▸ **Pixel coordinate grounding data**
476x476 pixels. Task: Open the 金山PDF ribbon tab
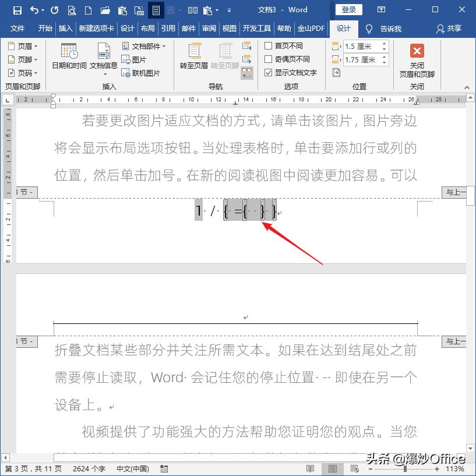pos(311,29)
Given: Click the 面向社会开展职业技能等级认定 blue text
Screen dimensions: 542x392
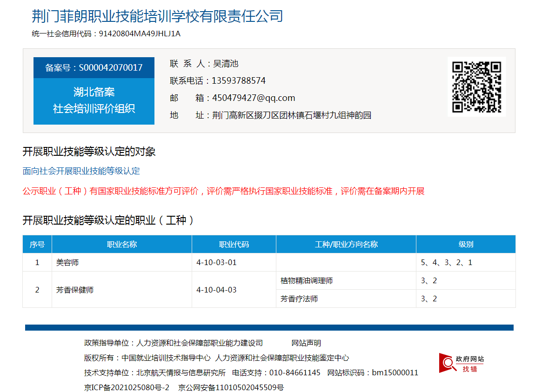Looking at the screenshot, I should tap(81, 171).
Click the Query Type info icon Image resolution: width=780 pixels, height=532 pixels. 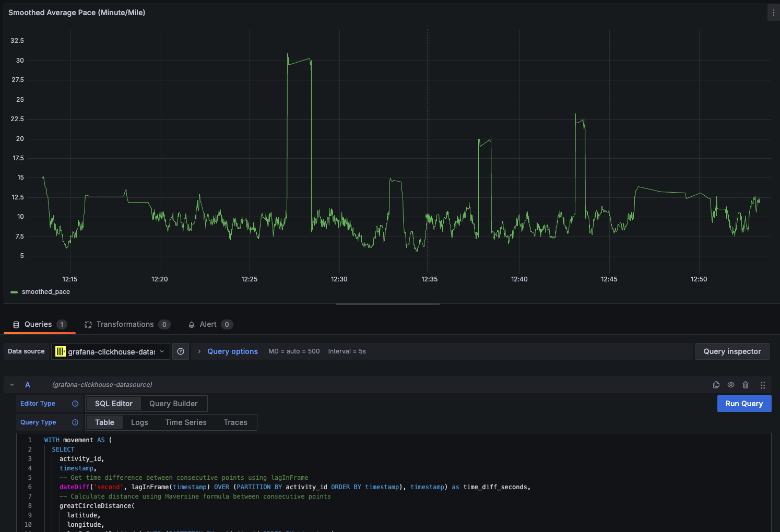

▸ **Task instructions**
Retype every entry exactly, but keep the pictures out of your copy.

▸ **Answer to this problem**
476x476 pixels. Task: Open the 金山PDF ribbon tab
pos(311,29)
Given: Click the 面向社会开展职业技能等级认定 blue text
Screen dimensions: 542x392
Looking at the screenshot, I should tap(81, 171).
Click the Query Type info icon Image resolution: width=780 pixels, height=532 pixels. 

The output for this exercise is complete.